Directions - Would you give back exactly the lines from the line with "Task: Select the شروق column header" through the end of the entries below, both included, but none of the pictures?

Provided information -
******

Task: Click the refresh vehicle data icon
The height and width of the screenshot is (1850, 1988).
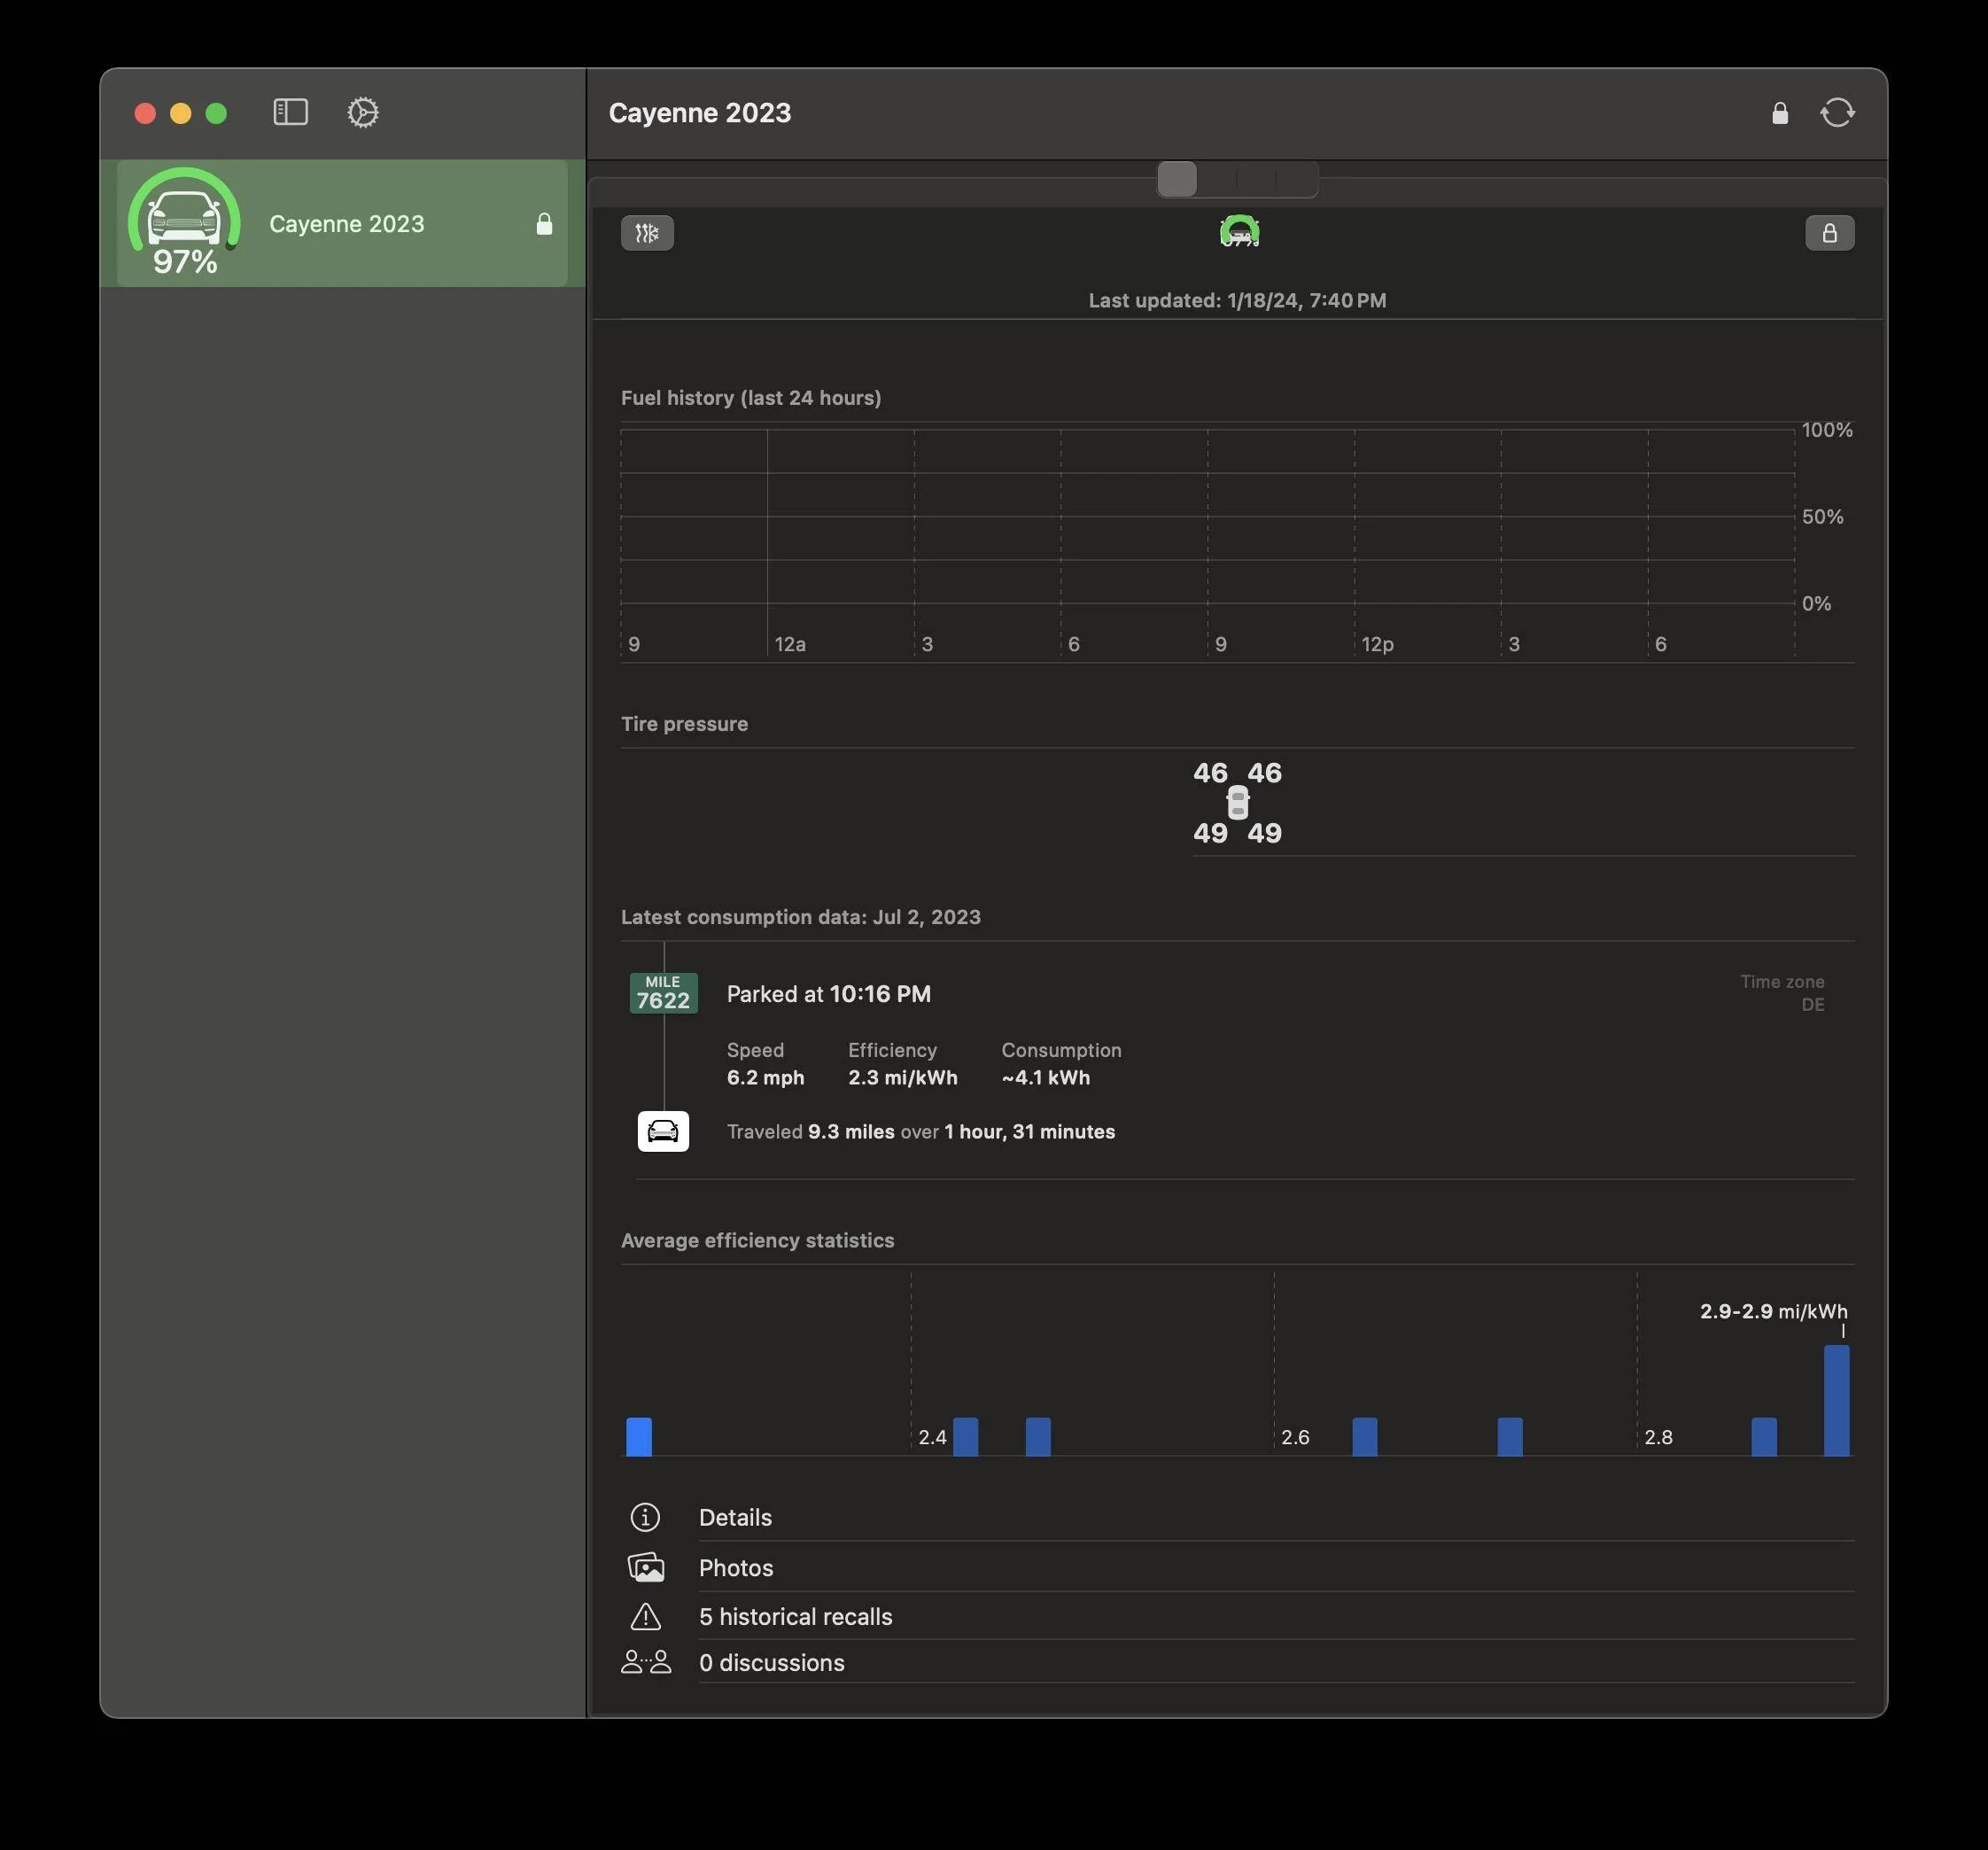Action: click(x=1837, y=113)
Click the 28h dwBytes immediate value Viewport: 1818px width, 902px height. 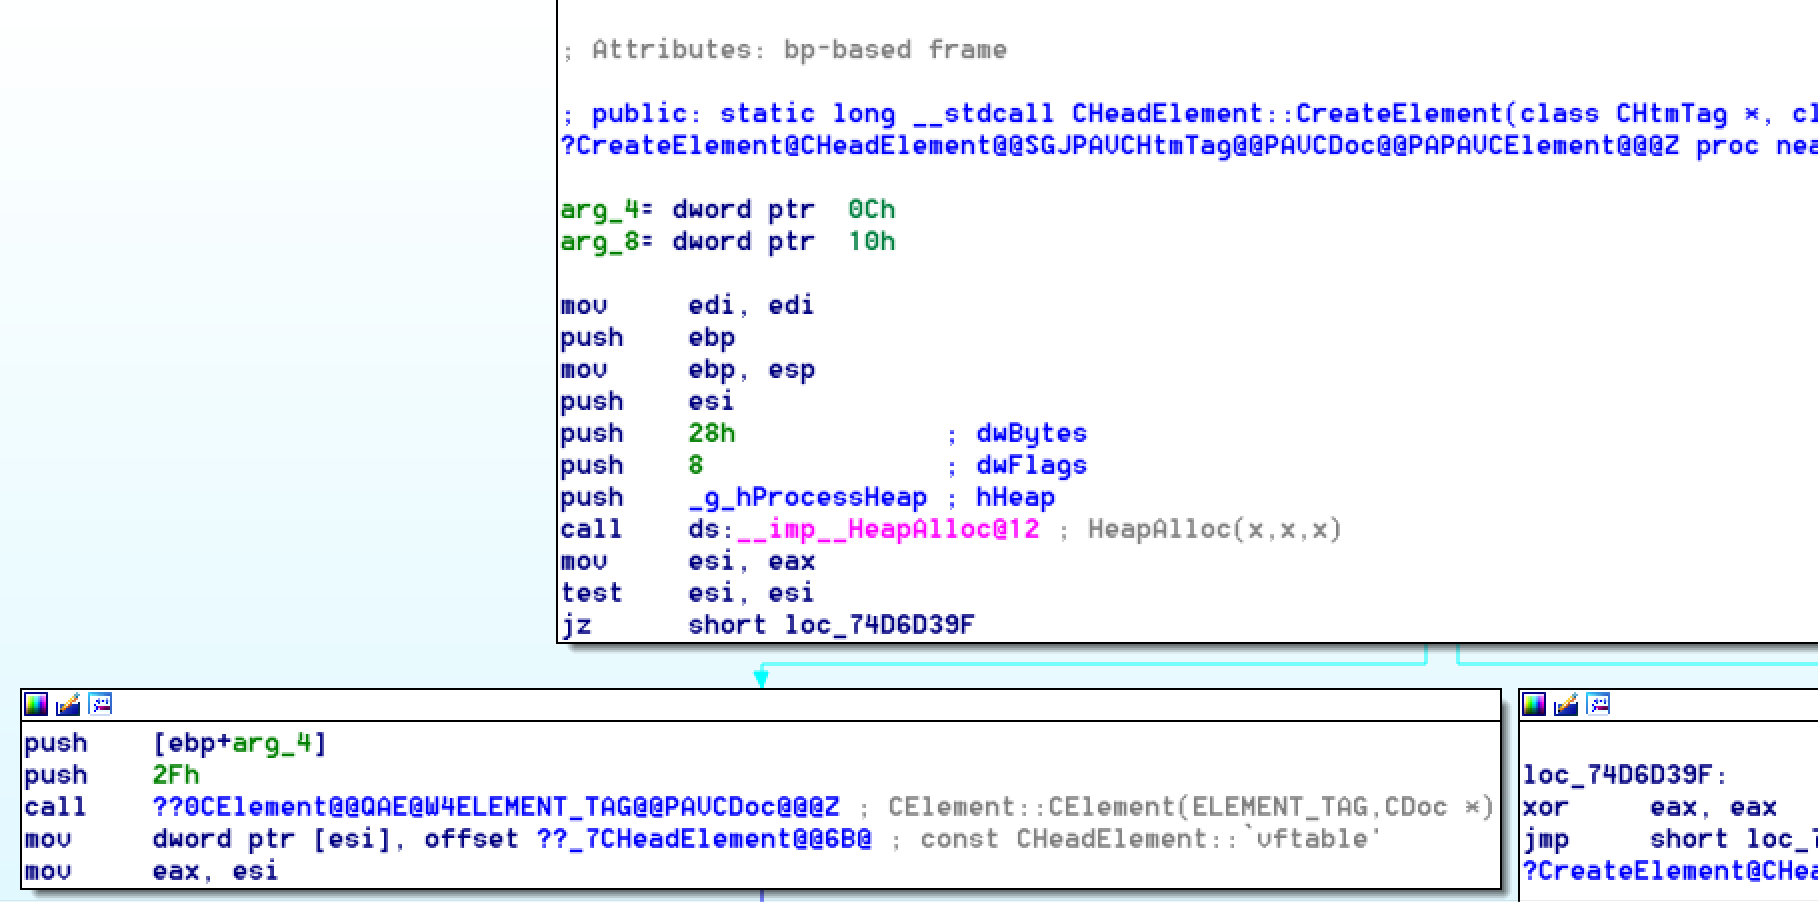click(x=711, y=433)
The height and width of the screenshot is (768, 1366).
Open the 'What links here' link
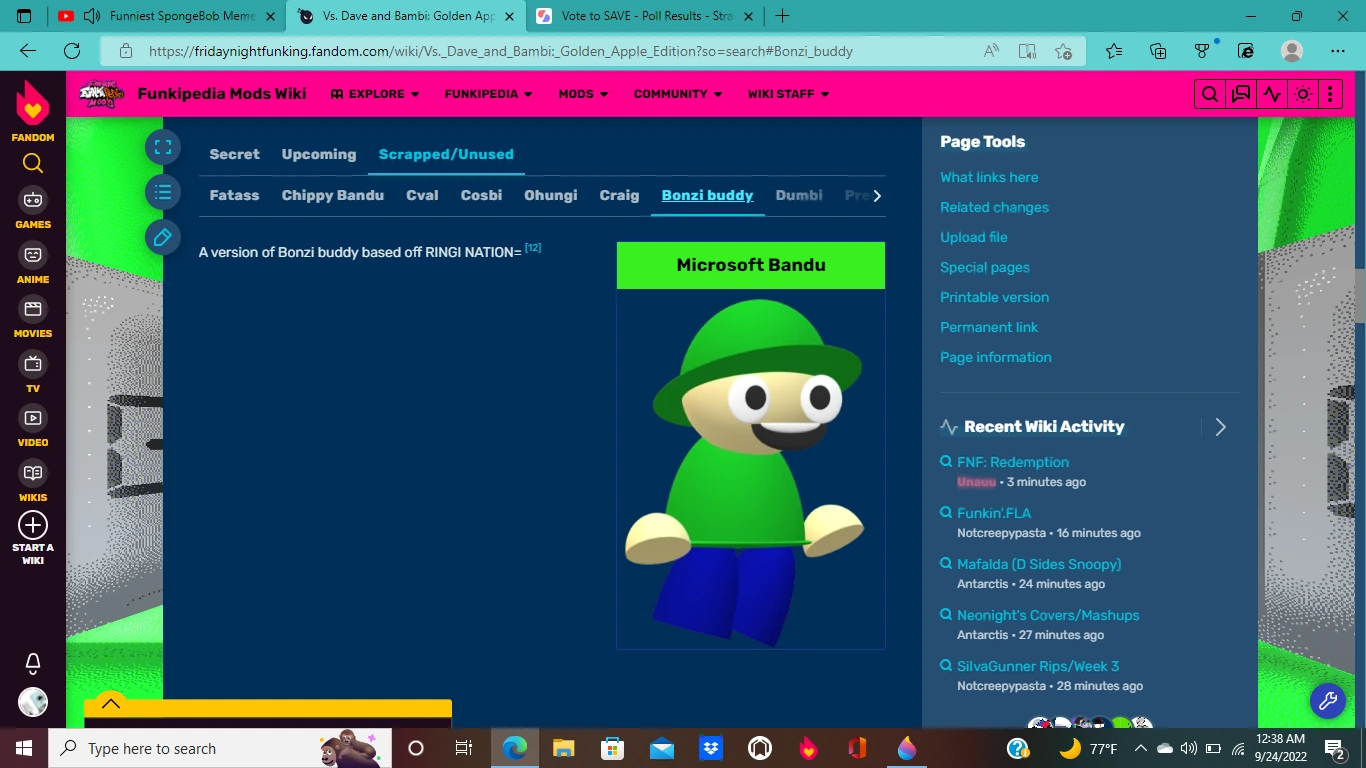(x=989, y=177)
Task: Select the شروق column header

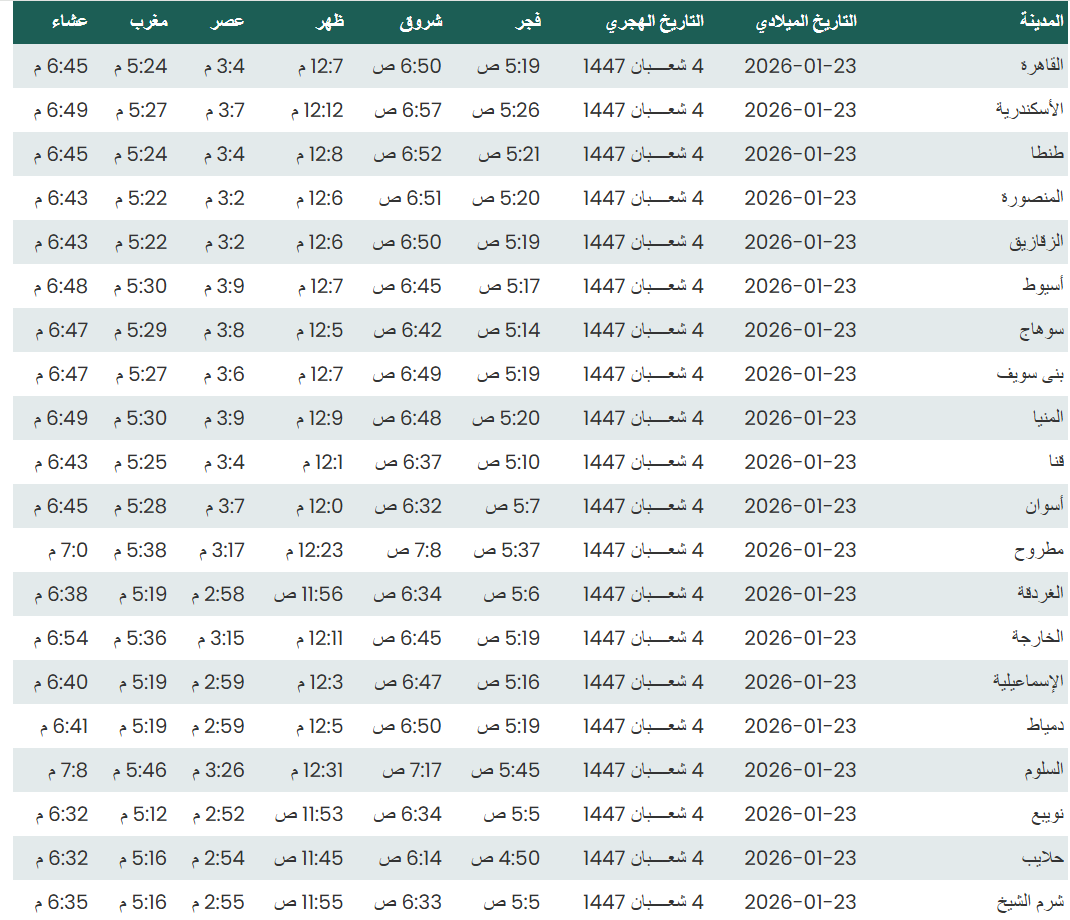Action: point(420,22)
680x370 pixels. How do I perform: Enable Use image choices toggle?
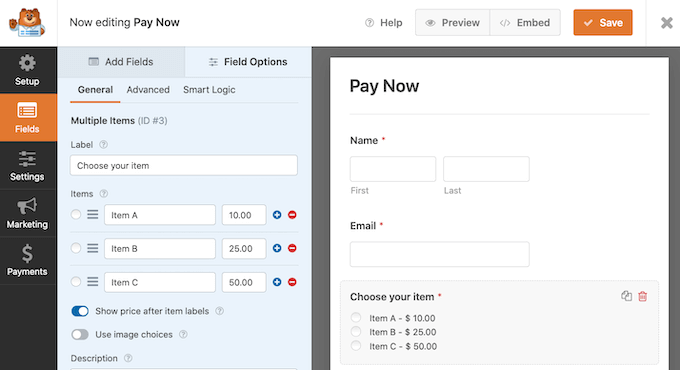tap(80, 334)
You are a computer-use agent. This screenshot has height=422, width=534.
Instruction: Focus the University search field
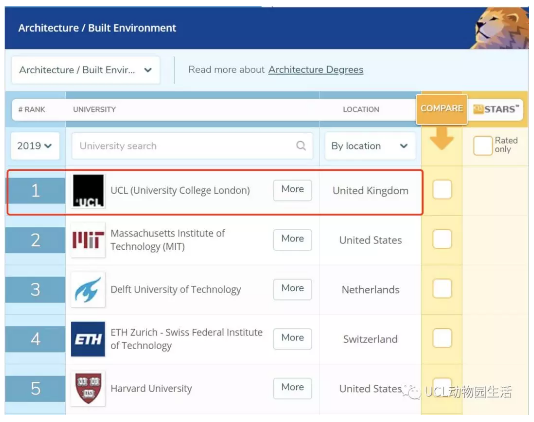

******

Answer for the task -
Task: Select the شروق column header

Action: point(420,22)
680x370 pixels. How do I perform: Enable Use image choices toggle?
tap(80, 334)
You are a computer-use agent. This screenshot has height=422, width=534.
Instruction: Focus the University search field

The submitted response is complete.